Virion formation in skin xenografts and melanoma cells infected with rOka, rOka47{Delta}C, or rOka47D-N. Although rOka47{Delta}C and rOka47D-N mutants were indistinguishable from rOka by plaque morphology and growth kinetics in the infectious center assay, these kinase-defective ORF47 mutants had restricted replication in skin (3). To investigate this difference, we analyzed infected melanoma cells and skin xenografts by SEM and TEM. By TEM, complete enveloped virions, ~200 nm in diameter, were easily visualized in cytoplasmic vacuoles within melanoma cells infected with rOka (Fig. 3A and B). The virions had a phenotype characterized by a capsid with a dark core (DNA genome) surrounded by a tegument, which, in turn, was covered by a dark glycoprotein-laden envelope (arrow). The enveloped virions were enclosed within a cytoplasmic vacuole. The rOka virions emerged onto the cell surface in typical viral highways (Fig. 3C). Melanoma cells infected with recombinant viruses, rOka47D-N (Fig. 3G to I) and rOka47{Delta}C (Fig. 3J to L), contained far fewer viral particles, which were also smaller in size, in the cytoplasm.
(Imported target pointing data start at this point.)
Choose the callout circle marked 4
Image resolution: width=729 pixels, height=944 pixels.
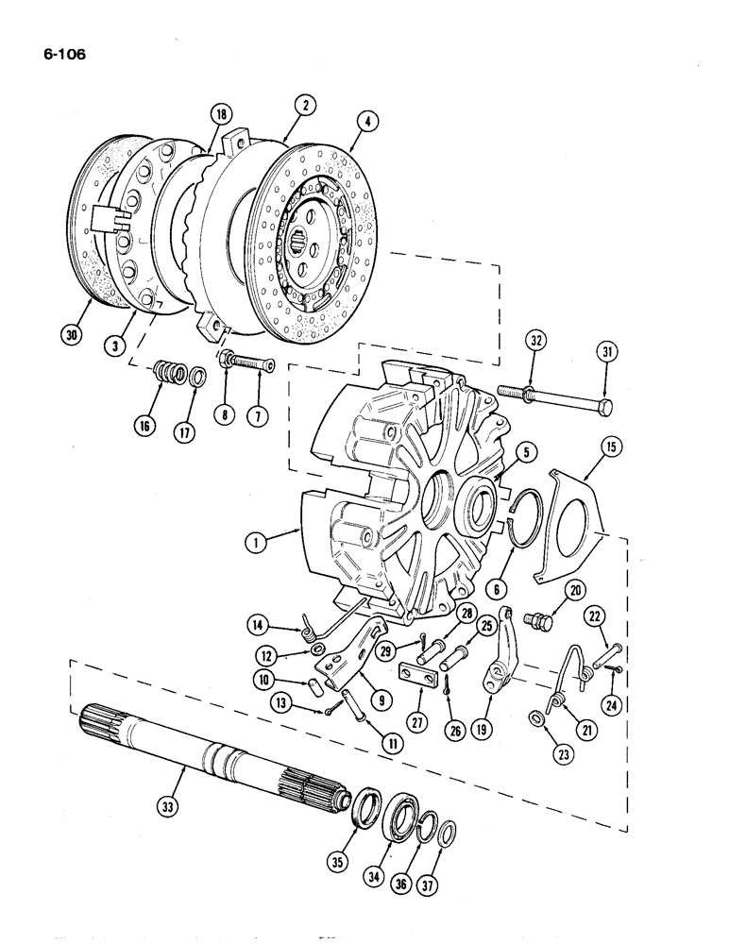click(x=364, y=120)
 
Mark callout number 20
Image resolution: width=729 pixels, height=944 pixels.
click(x=574, y=590)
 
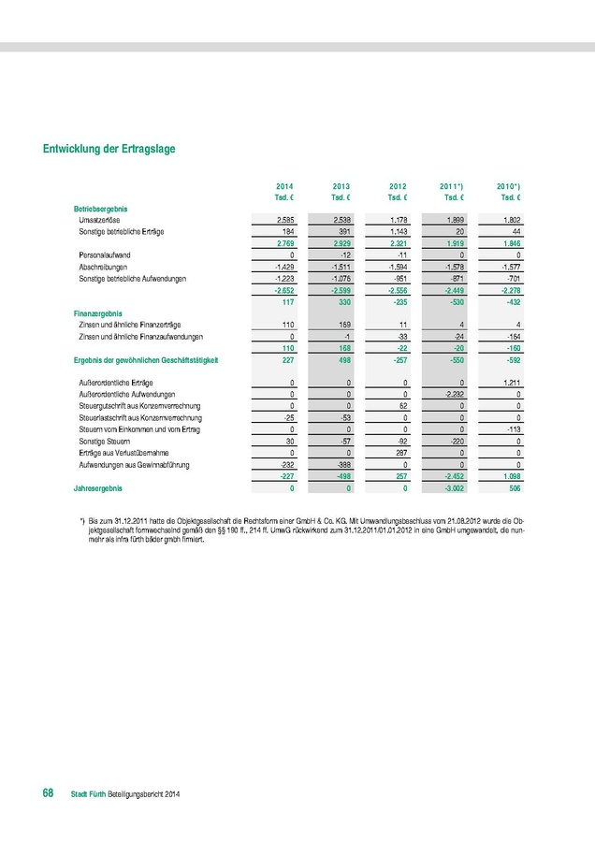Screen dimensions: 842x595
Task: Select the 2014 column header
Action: coord(284,187)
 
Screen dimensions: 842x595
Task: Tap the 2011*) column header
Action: coord(454,187)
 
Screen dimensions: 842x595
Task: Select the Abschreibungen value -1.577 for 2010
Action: coord(506,267)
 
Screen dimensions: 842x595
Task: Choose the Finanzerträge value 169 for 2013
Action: coord(345,324)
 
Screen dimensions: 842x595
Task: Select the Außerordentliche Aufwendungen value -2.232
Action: coord(452,395)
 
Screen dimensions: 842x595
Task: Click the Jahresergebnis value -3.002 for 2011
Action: coord(452,488)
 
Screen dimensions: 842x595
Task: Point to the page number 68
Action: coord(46,793)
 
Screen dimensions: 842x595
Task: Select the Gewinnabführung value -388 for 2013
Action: coord(342,464)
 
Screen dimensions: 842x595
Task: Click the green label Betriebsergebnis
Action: coord(100,207)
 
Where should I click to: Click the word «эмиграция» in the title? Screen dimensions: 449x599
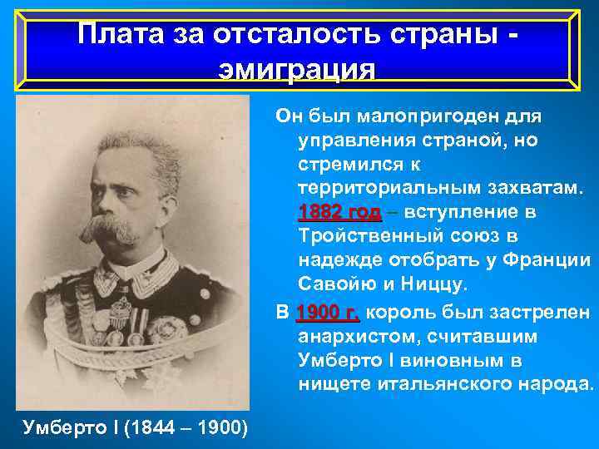pyautogui.click(x=296, y=69)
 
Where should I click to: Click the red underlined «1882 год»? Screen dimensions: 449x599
pyautogui.click(x=339, y=213)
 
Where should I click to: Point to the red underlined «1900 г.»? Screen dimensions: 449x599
pyautogui.click(x=327, y=313)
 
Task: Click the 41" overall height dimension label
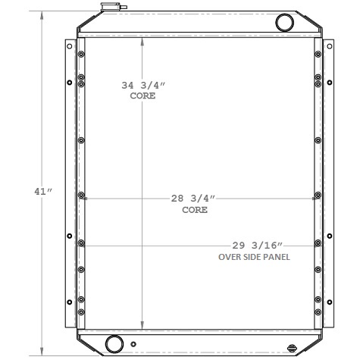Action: coord(42,191)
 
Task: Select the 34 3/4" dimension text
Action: coord(142,85)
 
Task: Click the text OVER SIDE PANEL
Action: coord(255,257)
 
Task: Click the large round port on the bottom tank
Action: coord(114,343)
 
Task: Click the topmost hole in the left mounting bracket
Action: coord(70,46)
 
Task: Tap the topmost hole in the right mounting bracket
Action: coord(330,46)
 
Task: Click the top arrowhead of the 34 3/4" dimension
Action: coord(142,39)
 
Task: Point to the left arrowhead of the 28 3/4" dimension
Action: coord(86,199)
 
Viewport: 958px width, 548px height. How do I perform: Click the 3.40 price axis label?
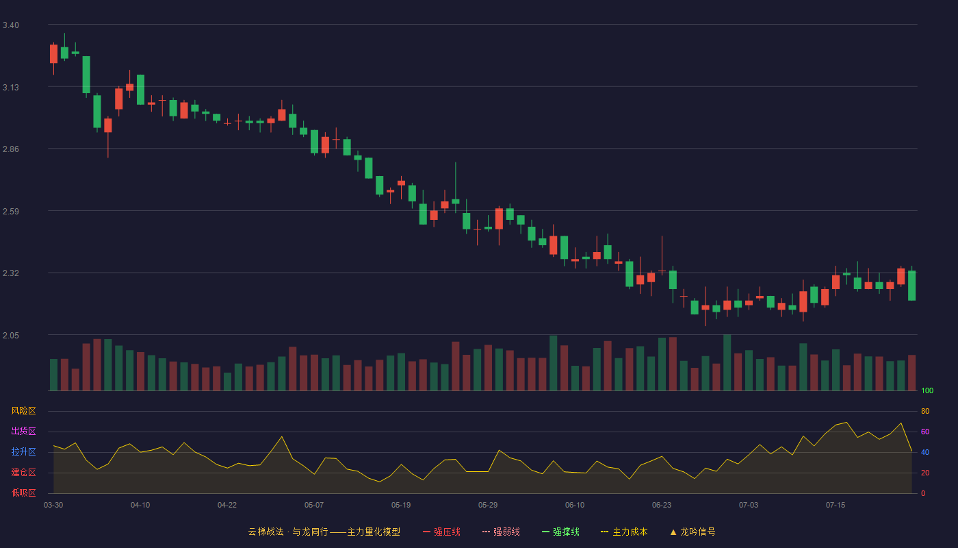pyautogui.click(x=11, y=25)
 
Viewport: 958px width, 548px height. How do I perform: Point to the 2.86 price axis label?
pyautogui.click(x=11, y=149)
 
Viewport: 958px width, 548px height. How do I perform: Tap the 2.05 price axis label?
pyautogui.click(x=11, y=336)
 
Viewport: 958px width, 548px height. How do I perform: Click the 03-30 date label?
pyautogui.click(x=53, y=506)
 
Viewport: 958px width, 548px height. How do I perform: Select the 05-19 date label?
pyautogui.click(x=401, y=506)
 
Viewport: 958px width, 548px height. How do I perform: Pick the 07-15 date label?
pyautogui.click(x=836, y=506)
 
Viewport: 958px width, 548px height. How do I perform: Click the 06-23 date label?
pyautogui.click(x=662, y=506)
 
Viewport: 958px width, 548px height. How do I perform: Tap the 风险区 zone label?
pyautogui.click(x=23, y=411)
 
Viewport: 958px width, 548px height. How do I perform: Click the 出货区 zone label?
pyautogui.click(x=23, y=431)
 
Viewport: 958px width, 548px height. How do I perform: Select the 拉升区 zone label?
pyautogui.click(x=23, y=451)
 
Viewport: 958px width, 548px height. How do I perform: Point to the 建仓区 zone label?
pyautogui.click(x=23, y=472)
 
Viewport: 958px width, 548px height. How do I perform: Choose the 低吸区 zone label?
pyautogui.click(x=23, y=493)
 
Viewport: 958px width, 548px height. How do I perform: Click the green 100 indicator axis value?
pyautogui.click(x=927, y=390)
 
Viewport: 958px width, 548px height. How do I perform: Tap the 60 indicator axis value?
pyautogui.click(x=925, y=432)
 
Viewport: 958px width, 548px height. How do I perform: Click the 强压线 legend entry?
pyautogui.click(x=441, y=532)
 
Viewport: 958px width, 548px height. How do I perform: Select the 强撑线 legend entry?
pyautogui.click(x=560, y=532)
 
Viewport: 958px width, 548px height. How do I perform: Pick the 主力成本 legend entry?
pyautogui.click(x=624, y=532)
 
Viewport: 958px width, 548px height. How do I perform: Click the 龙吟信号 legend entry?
pyautogui.click(x=692, y=532)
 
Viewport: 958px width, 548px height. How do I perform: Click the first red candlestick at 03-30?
pyautogui.click(x=53, y=54)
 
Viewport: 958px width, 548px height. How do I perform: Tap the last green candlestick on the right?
pyautogui.click(x=911, y=285)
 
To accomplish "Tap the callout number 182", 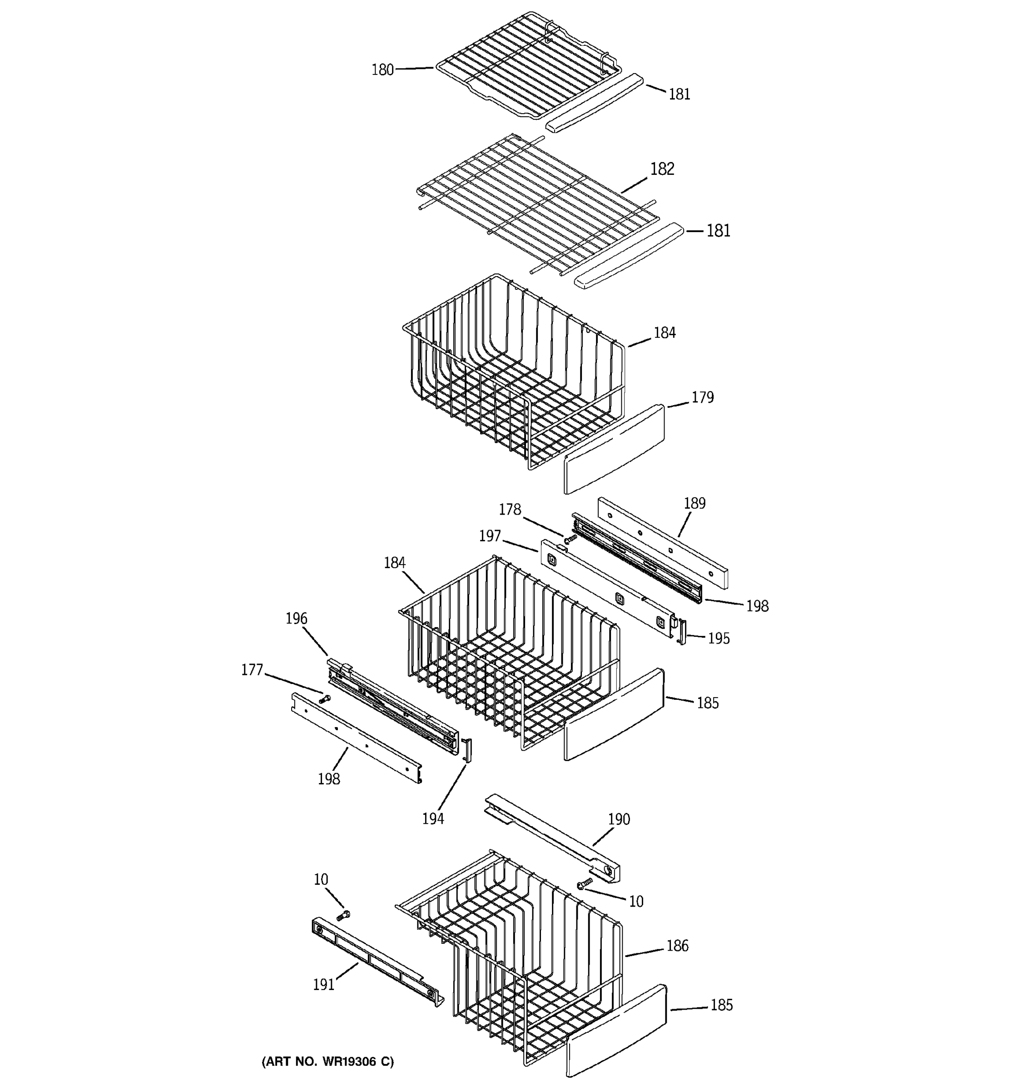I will coord(662,169).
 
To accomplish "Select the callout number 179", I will coord(702,397).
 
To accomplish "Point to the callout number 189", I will coord(694,503).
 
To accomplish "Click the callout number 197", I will coord(490,535).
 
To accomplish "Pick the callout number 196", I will coord(296,619).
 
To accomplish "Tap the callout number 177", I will coord(252,670).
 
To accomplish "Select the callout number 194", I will coord(432,818).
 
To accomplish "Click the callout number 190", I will coord(619,819).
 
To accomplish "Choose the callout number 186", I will coord(677,945).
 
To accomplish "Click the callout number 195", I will coord(718,638).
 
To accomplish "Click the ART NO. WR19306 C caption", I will coord(327,1061).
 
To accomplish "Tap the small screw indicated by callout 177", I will coord(325,699).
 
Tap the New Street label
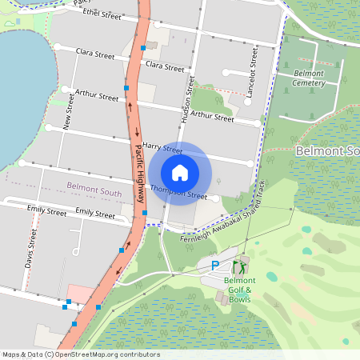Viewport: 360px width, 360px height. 70,111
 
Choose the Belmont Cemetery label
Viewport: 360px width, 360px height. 309,78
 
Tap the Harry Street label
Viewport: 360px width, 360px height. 162,147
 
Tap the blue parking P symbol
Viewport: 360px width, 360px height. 214,266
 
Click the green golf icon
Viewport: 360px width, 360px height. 238,266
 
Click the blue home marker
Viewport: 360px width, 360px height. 180,173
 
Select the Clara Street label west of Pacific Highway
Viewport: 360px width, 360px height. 95,54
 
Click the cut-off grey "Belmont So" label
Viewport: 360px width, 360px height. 327,151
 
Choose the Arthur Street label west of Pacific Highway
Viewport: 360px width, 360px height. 97,95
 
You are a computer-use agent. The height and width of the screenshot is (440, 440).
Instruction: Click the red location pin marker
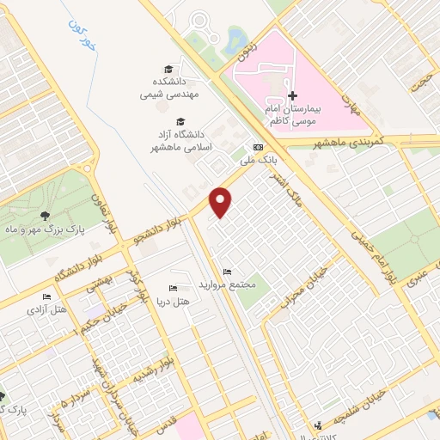point(222,201)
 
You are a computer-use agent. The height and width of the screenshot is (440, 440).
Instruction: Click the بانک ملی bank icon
point(257,147)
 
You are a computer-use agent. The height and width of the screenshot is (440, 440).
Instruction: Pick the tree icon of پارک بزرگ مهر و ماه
point(44,216)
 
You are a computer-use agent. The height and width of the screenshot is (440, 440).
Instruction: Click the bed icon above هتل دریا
point(172,288)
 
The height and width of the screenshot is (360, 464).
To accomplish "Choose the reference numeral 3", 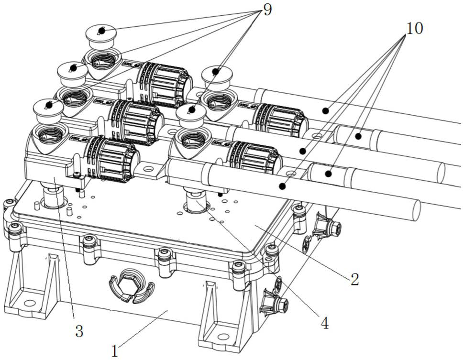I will coord(79,330).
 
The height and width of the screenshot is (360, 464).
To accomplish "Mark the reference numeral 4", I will coord(324,323).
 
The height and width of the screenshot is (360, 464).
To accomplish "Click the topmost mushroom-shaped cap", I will coord(101,33).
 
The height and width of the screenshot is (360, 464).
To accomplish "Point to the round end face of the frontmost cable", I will coord(413,209).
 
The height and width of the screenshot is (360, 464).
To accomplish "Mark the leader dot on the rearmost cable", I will coord(325,111).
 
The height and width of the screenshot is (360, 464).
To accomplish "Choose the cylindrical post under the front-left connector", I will coord(52,196).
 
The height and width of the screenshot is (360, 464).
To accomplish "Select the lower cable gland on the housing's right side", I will coord(276,301).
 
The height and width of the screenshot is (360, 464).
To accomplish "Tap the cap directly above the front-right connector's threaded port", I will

For example, the rOka47D-N particle (Fig. 3H) measured 125 nm in diameter, whereas the prototype particle (Fig. 3A) measured 170 nm; rOka47D-N particles were on average about 30% smaller and had ill-defined envelopes (Fig. 3G and H). The number of capsids detected in nuclei was also decreased to 3 to 5 in rOka47{Delta}C- and rOka47D-N-infected cells, while at least 20 capsids were detected in the nuclei of rOka-infected cells (data not shown). Surfaces of rOka47D-N-infected cells had almost no detectable viral particles, although surface filaments were prominent (Fig. 3I). These surface filaments, which were 200 to 330 nm, were much larger than the surface viral particles, which were 100 to 180 nm in diameter (Fig. 3C). In rOka47{Delta}C-infected cells, the cytoplasmic vacuoles were large but often contained only a single pleomorphic viral particle (Fig. 3J). Although a few viral particles were seen on the surfaces of cells infected with rOka47{Delta}C (Fig. 3L), the number of surface particles was reduced markedly in these cells and cells infected with rOka47{Delta}D-N and in comparison to cells infected with rOka, as illustrated in Fig. 3 (panel I and L versus panel C).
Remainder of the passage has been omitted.